Since your experience in any given moment is exactly equal to what you are thinking in that very moment, that means that when you’re thinking about your monster, you feel your monster. And when you’re not thinking about your monster, your monster does not exist. – Amy Johnson
I loved reading the article from which I took the above. (Here it is, if you want to read the whole thing.)
Whatever your “monster” is – whether it be a scary thought about the future, or what might happen if you try something new, or . . . – ask yourself, where does it “go” when you’re not thinking about it?
Does it “go away” to sleep, or hide, or rest – or terrorize another person?
What if your monster only existed in your thoughts?
In a semi-rational sense, that makes perfect sense, after all, it’s your monster and you only feel bad/scared/powerless when you think about it.

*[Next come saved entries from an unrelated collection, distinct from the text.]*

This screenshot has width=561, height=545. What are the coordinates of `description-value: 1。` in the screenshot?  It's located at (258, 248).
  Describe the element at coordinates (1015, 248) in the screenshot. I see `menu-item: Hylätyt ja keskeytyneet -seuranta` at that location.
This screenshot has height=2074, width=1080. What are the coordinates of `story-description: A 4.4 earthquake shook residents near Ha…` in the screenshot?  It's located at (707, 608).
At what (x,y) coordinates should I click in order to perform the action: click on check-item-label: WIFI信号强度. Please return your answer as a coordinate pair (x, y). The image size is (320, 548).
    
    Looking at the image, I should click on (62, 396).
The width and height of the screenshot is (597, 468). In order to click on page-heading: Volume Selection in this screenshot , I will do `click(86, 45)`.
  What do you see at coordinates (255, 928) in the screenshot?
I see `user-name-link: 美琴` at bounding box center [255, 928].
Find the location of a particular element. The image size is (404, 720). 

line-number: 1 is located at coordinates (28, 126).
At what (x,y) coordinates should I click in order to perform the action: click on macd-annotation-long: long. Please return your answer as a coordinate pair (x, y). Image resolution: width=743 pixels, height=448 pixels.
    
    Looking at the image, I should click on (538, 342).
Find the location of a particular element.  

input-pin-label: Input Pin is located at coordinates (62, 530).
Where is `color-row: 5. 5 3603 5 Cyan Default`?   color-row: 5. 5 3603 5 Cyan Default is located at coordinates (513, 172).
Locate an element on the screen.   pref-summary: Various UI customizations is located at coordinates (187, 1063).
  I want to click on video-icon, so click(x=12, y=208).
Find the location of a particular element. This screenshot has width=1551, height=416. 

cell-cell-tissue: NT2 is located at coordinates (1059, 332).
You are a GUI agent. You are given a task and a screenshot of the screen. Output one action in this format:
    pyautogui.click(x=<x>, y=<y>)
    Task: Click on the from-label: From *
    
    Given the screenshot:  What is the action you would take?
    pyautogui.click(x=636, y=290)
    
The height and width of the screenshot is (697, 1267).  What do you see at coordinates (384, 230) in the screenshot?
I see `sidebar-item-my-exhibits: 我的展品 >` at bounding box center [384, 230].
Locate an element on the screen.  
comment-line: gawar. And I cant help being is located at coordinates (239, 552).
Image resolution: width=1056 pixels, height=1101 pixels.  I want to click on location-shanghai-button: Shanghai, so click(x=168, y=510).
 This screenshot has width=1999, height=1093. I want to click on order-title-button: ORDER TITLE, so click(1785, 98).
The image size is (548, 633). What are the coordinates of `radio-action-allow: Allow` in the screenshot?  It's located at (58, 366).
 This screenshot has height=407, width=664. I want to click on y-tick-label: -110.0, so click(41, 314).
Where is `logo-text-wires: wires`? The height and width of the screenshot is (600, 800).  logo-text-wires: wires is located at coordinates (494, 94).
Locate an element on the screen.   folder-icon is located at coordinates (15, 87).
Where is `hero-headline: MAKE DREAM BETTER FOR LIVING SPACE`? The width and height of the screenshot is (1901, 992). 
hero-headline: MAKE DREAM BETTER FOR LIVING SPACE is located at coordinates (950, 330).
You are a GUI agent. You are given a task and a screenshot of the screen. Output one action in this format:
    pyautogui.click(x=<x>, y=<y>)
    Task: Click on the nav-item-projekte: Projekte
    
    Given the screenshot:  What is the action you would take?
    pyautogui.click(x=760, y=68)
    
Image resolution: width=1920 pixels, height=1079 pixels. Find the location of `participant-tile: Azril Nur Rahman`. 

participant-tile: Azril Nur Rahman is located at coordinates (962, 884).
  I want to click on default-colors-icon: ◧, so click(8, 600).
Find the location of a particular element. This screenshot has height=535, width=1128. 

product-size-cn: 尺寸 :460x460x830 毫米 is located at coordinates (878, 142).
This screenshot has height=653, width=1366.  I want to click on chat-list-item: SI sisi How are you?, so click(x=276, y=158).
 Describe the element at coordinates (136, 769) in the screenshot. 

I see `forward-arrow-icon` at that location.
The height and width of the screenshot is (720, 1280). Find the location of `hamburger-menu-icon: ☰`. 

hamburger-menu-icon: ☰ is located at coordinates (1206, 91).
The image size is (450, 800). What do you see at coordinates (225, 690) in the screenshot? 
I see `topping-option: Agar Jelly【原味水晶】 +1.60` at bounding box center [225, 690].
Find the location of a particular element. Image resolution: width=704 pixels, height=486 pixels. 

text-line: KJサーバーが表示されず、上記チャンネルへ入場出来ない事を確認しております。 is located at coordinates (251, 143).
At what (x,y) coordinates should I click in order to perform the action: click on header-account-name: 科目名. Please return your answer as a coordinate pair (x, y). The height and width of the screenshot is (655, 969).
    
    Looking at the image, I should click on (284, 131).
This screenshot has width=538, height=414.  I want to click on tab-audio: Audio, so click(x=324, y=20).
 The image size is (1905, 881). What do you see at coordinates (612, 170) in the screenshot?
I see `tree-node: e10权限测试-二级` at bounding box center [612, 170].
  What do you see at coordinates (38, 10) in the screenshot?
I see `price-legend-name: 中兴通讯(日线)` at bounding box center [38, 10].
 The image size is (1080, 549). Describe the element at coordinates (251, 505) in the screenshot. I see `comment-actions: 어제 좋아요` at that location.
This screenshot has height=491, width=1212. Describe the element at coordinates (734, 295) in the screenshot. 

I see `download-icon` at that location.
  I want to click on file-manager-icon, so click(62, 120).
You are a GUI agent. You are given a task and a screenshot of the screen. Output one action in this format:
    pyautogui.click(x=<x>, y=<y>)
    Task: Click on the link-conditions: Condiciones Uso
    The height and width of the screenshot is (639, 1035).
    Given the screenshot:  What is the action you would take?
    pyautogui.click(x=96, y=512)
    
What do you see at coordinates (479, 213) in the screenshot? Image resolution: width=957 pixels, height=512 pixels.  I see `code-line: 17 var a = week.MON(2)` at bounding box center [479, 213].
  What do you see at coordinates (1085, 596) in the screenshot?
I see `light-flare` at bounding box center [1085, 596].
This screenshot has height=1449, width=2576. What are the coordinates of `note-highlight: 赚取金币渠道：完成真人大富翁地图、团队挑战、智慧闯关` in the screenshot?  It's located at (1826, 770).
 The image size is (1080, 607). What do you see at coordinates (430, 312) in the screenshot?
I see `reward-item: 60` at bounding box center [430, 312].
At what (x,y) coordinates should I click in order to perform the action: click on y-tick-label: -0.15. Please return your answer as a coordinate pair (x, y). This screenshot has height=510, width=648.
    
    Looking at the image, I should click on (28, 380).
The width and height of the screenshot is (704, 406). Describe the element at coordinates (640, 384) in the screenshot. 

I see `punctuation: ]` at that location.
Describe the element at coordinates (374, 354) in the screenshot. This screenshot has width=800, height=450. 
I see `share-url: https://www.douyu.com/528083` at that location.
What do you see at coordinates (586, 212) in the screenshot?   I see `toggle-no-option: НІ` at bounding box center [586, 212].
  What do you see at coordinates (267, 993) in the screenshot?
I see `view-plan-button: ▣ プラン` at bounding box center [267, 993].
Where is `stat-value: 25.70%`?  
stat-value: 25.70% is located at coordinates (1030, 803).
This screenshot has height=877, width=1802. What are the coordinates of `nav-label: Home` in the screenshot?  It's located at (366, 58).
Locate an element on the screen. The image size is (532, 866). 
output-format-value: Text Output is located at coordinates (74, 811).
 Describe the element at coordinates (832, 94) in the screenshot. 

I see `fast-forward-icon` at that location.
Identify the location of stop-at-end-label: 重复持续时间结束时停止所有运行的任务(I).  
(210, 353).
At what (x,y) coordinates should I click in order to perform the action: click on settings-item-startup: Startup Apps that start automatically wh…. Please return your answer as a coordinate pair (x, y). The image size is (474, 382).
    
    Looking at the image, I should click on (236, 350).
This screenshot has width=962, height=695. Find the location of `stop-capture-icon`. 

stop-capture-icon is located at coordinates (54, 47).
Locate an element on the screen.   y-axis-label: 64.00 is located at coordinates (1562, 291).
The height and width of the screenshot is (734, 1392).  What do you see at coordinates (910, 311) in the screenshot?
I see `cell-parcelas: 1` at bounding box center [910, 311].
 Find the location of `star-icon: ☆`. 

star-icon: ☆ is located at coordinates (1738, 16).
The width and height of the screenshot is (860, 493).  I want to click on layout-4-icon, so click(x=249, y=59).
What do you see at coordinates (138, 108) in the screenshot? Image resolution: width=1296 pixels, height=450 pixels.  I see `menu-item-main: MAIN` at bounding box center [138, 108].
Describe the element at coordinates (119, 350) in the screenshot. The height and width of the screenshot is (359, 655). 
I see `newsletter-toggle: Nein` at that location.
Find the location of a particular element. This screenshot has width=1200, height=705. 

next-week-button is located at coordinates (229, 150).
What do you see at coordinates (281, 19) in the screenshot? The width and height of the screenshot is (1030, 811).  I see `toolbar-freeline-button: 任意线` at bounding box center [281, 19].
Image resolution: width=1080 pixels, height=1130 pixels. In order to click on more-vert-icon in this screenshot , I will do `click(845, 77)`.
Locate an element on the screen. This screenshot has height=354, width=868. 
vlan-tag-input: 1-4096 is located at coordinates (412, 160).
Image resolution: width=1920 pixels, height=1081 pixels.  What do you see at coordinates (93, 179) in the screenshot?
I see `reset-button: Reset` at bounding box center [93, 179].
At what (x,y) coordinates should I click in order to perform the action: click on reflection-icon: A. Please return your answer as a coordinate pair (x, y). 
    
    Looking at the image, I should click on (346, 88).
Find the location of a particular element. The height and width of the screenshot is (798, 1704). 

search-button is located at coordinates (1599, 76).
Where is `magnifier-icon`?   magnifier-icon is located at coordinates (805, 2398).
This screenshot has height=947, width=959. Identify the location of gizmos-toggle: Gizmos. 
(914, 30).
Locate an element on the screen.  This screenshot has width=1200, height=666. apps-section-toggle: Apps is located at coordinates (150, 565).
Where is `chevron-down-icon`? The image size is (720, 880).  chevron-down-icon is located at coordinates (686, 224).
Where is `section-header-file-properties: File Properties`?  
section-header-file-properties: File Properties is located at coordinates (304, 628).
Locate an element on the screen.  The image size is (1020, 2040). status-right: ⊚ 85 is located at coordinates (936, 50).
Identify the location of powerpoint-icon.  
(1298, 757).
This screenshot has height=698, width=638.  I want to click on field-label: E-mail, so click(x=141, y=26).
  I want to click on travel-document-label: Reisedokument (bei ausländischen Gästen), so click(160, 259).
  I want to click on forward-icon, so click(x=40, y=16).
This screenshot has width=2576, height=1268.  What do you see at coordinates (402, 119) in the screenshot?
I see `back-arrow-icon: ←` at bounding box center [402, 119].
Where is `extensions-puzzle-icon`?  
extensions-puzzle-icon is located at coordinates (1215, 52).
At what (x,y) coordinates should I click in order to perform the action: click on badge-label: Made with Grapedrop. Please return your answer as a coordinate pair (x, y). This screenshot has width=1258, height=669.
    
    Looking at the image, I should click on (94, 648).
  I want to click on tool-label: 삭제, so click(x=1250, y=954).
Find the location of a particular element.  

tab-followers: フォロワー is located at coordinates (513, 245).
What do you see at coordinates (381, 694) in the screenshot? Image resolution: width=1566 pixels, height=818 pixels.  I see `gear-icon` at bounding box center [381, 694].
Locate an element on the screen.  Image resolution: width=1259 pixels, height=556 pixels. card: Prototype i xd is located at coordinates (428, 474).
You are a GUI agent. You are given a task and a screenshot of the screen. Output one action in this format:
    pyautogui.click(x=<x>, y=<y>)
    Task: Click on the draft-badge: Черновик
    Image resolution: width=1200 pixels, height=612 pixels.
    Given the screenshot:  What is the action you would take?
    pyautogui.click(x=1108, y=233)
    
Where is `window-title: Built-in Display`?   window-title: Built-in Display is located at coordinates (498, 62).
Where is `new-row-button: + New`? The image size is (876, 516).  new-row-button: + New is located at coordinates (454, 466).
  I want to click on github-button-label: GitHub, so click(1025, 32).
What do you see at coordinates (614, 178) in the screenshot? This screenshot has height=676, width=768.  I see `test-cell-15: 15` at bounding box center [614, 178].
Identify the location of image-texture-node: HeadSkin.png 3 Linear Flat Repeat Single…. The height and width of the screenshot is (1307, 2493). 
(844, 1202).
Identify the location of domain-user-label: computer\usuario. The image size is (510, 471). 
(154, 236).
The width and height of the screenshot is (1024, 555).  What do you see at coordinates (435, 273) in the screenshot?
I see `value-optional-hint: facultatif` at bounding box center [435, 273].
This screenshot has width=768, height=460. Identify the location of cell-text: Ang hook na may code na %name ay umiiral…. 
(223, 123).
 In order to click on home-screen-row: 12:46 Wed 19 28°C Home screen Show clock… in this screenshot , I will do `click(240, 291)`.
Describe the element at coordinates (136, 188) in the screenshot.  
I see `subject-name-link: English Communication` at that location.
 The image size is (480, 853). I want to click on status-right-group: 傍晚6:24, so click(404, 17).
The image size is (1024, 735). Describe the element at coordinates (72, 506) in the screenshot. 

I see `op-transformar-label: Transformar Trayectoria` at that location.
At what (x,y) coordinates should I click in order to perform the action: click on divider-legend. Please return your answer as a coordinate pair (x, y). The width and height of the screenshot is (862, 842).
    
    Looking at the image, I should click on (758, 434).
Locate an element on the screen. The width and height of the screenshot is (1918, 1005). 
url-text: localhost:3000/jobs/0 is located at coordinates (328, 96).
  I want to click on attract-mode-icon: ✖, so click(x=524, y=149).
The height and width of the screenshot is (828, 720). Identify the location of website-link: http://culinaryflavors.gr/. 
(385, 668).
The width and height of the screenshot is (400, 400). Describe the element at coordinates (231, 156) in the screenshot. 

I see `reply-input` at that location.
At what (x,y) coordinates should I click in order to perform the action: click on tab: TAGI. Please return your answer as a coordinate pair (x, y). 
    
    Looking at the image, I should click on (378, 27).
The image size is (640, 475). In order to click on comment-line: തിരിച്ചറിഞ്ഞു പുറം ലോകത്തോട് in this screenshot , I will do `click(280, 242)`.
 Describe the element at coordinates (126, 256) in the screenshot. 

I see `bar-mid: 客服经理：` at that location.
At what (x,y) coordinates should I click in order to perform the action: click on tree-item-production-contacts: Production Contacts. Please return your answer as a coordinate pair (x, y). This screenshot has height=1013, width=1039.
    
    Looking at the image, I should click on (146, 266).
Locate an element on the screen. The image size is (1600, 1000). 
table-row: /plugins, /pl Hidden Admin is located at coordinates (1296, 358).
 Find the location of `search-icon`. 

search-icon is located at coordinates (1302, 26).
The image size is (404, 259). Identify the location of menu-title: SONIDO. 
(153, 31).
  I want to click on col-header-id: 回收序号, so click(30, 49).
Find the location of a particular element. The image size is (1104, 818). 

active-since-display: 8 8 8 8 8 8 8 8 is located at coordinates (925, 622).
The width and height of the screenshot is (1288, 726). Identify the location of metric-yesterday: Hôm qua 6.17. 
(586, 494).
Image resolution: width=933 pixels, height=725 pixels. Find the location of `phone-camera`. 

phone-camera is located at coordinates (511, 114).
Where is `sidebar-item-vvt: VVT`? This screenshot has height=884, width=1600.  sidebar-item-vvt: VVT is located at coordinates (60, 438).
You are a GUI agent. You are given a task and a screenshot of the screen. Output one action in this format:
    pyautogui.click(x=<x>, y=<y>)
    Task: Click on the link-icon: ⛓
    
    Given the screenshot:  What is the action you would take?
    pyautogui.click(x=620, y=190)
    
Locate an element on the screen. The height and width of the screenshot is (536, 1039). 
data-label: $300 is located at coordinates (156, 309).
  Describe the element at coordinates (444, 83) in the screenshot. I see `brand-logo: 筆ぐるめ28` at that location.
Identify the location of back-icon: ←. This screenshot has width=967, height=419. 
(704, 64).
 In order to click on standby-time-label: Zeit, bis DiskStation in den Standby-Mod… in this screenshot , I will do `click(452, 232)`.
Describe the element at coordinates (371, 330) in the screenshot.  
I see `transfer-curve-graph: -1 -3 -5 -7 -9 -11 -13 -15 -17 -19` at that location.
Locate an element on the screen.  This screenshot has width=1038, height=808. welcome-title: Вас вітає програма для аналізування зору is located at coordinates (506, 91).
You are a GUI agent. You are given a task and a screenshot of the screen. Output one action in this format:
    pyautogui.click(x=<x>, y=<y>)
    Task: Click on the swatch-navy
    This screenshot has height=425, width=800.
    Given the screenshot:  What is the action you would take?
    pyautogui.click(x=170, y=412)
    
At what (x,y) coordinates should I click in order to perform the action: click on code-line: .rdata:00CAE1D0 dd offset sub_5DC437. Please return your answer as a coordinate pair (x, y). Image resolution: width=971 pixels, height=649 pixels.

Okay, now that we agree that your monster “belongs” to you, let’s get at it where it is, where it lives.
I think, now that we’re having a lucid, rational conversation, we can agree that your monster doesn’t actually exist – it’s something you make-up in your head, in your thoughts.
So, to stop having the monster, just stop thinking about it.
We make things real by feeling them, and we feel things by thinking about them.
Without thoughts about “monsters” there are no monsters.
* * *
But how do we stop thinking about “monsters?”
Not by forcing ourselves to not think about them, but by choosing other thoughts.
Continually, regularly and authentically.
The way to do this is to get clear about what you want and what you want to feel.
Write it down, repeatedly, and refine your idea of what you want.
Then create a practice where you calm your mind (some form of meditation . . . ).
* * *
Once you’ve begun to calm your mind you will have the freedom, and capability, to think better: to think about what you want – and thus feel the emotions of excitement and willingness to act – instead of your “monsters.”